Signs That A Separated Husband Has Moved On, At Least Emotionally
I often hear from separated wives who are terrified that their husband has (or is getting ready to) “move on.” The wives are very worried that the husband is beginning to envision his life without her in it. She worries that he is starting to potentially see himself as a single person. This is her worst-case scenario because she is still very invested in her marriage and wants to save it.
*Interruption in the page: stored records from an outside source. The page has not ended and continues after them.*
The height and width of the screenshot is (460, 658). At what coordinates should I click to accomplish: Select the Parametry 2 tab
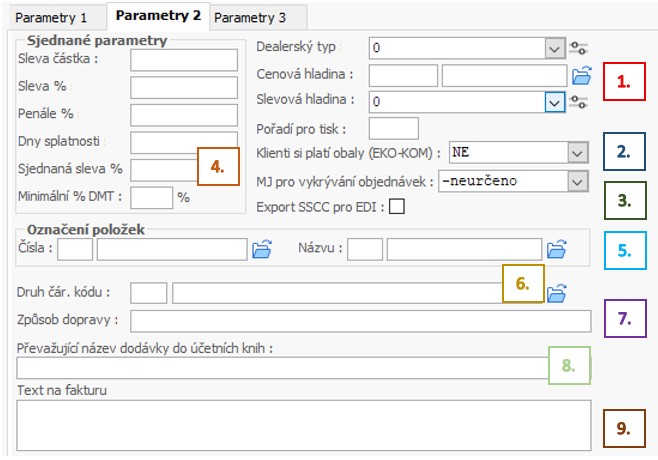158,16
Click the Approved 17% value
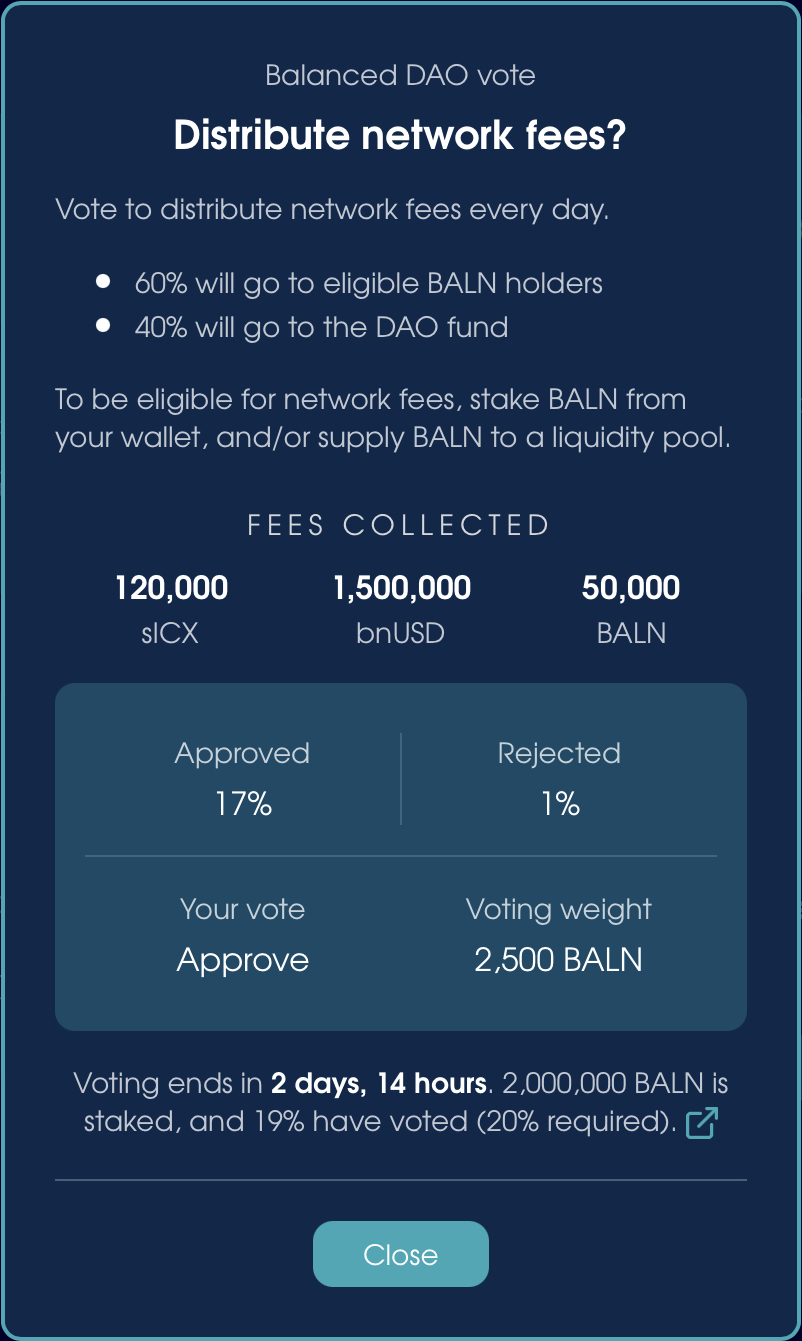The image size is (802, 1341). click(x=243, y=805)

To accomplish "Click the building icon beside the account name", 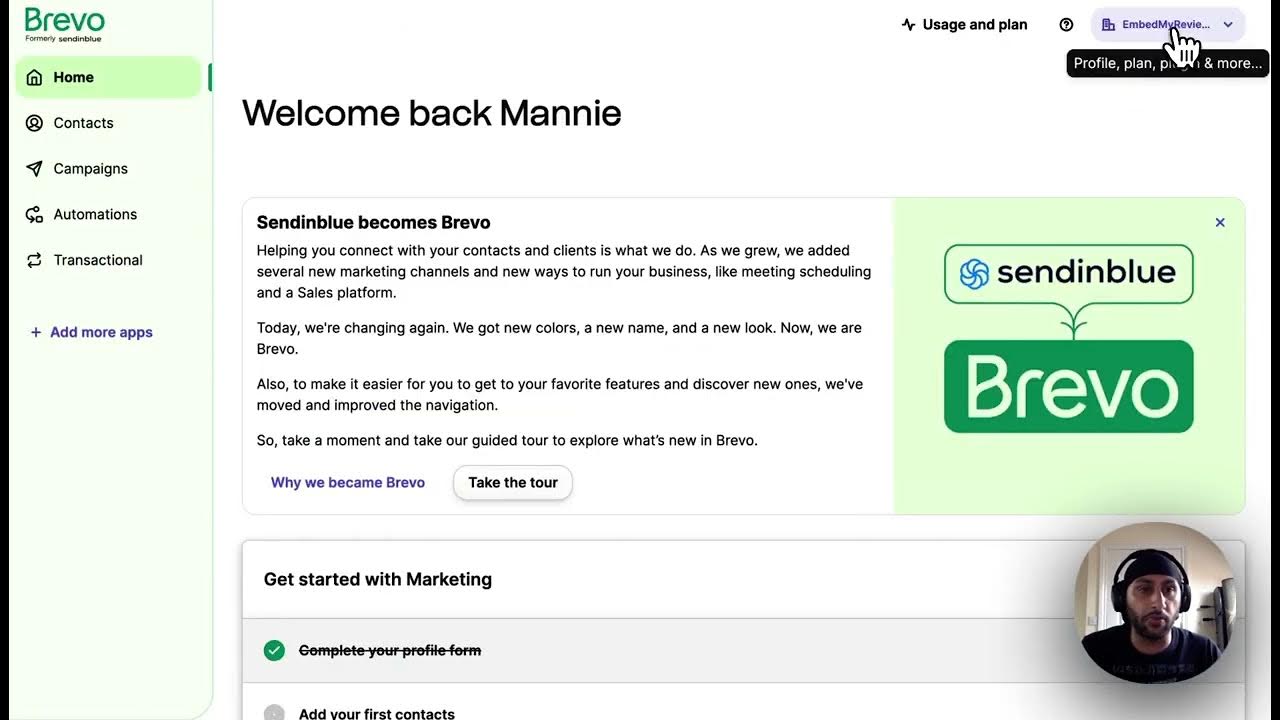I will [x=1108, y=25].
A wife might say, “I’m so afraid that my husband has moved on from our marriage. We are not yet divorced. In fact, my husband hasn’t even mentioned a divorce yet. He hasn’t taken all of his clothes from our home. But I can see him slowly and surely distancing himself from our marriage. He vacations with friends. He makes plenty of plans that do not include me. He made an individual investment without even asking me if I wanted to be included. I have no idea if he is seeing other people. If so, he is not doing it openly. At the same time, he never asks if I am seeing anyone else. He does not seem to care. I feel a shift. I suspect that he is starting to move on. And if this is true, I know that a divorce will shortly follow. I have talked to my husband’s sister and my best friend about this and both say that I am being melodramatic. However, even my husband’s sister admits that my husband will not talk to her about what is going on with him, which also concerns me. What are some signs that I should look for to show that he is starting the process of moving on?”
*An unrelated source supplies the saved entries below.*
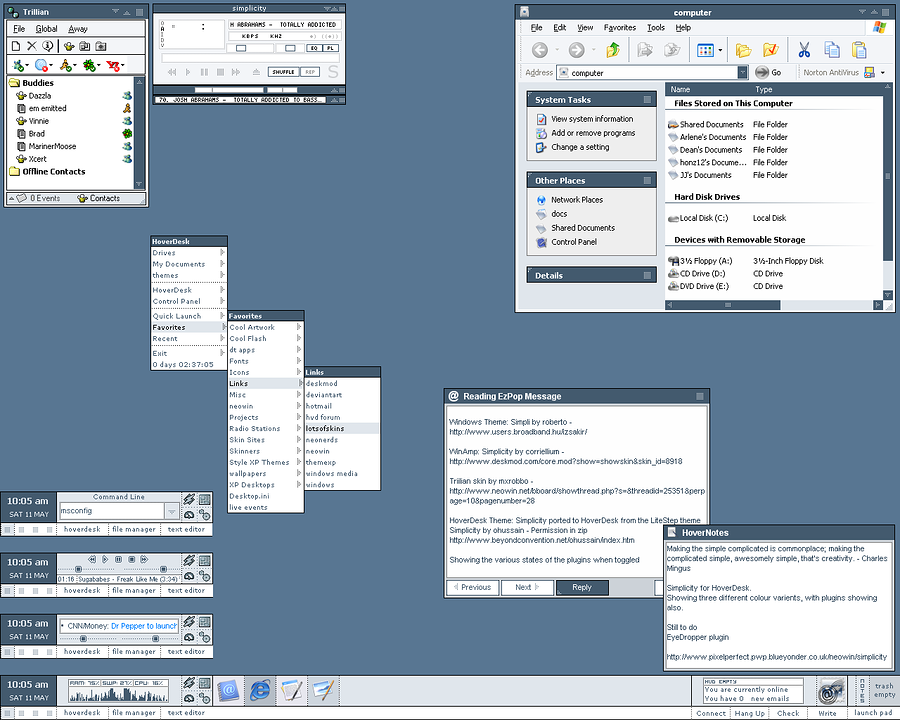Click View system information link
900x720 pixels.
[x=592, y=119]
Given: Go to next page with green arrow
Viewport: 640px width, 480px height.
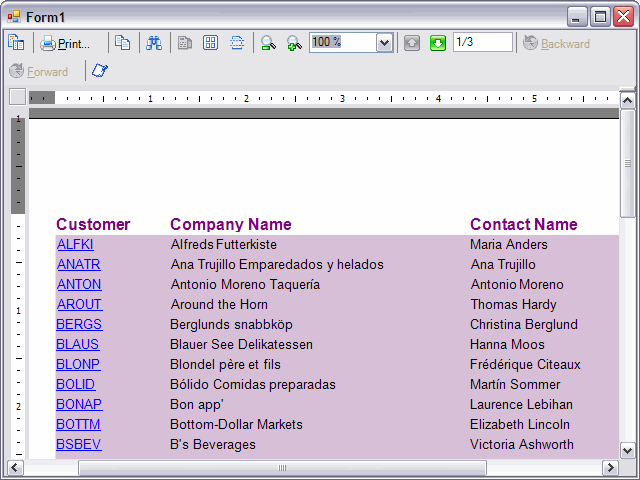Looking at the screenshot, I should coord(438,43).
I hate to even address this because I know of many couples who showed all the signs of “moving on” and then they eventually reconciled somewhere down the road. (I include myself in this.) I even know couples who divorced and reconciled. Some had even remarried and most definitely had “moved on,” but later reconciled with their ex-spouse. So sure, there might be signs that he’s started the process of moving forward. But I’m not sure this is always a sure sign that your marriage is over. You might see things like him moving money around so that you have separate accounts. He may begin to divide up your assets and may even begin to shop for an attorney, seek a new, permanent home, and to consider the possibility of divorce. He may start dropping verbal hints that you should plan your future alone. Most people would agree that these types of things are “moving on signs.”
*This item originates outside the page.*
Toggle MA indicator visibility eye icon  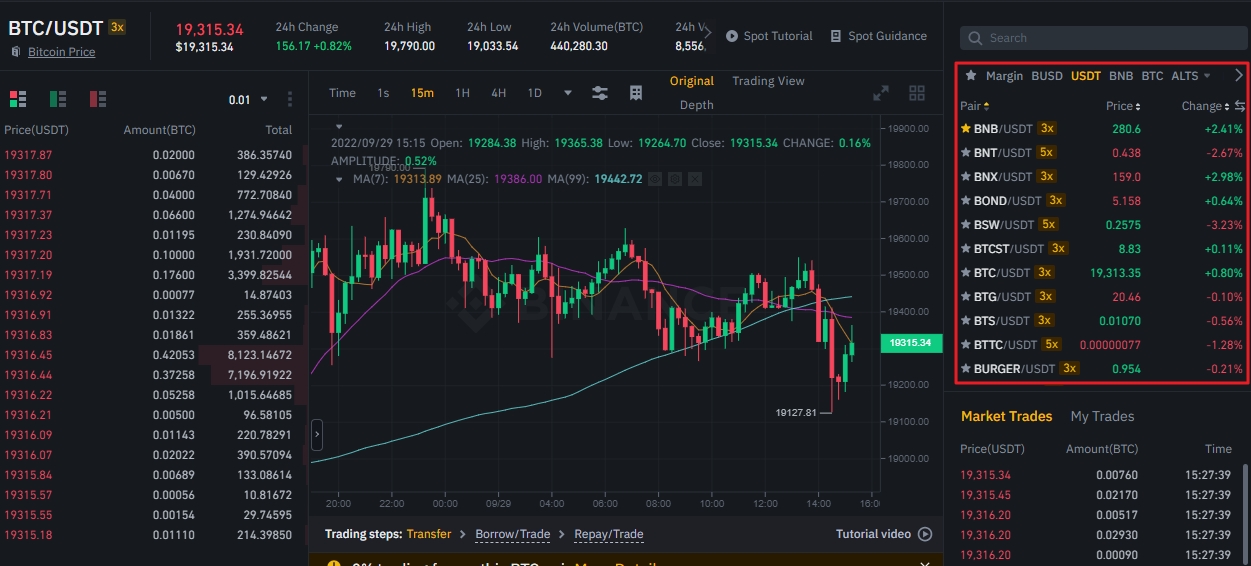655,179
However, I have to tell you that I saw some of these signs too. When we were separated, my husband began to use “I” an awful lot more than he used “we.” He visibly and psychologically distanced himself from me. He avoided me. He went on plenty of outings without me and did not even consider me in his plans. I was pretty sure that he was beginning to move on and that he would continue on with this process until we were divorced. Because of this, I pretty much fled. I deemed it to be a lost cause, so I went to my hometown for an extended stay in order to be surrounded by those who I loved. I figured that this way, I couldn’t continue to bother my husband and being around supportive people might take my mind away from the awful things that were going on with my marriage. The pause was actually beneficial because it changed my perspective somewhat. Unbelievably to me, when I returned, my husband began to initiate contact. Things happened very slowly. Initially, it was just friendly and cordial contact. It was just sort of a “checking in.” I wasn’t my normal clingy self because I still wasn’t hopeful that my husband would come around. There was a long process between that day and the day that we officially reconciled. But my change in perception was the beginning. And I saw plenty of “moving on” signs from my husband. In fact, I had started to accept the fact that I myself might be better off “moving on.” And yet, here we are.
Sure, there are signs in any separation that you don’t want to see. You don’t want to see your spouse separate assets, or date other people, or begin to see an attorney. But even when you see signs that unsettle you, keep in mind that you don’t have to respond or react in any way that you don’t want to. Sometimes, you just have to do what is healthy for you at the time. I never really gave up hope, although I had started to live my life again, since it wasn’t fair to put myself on hold.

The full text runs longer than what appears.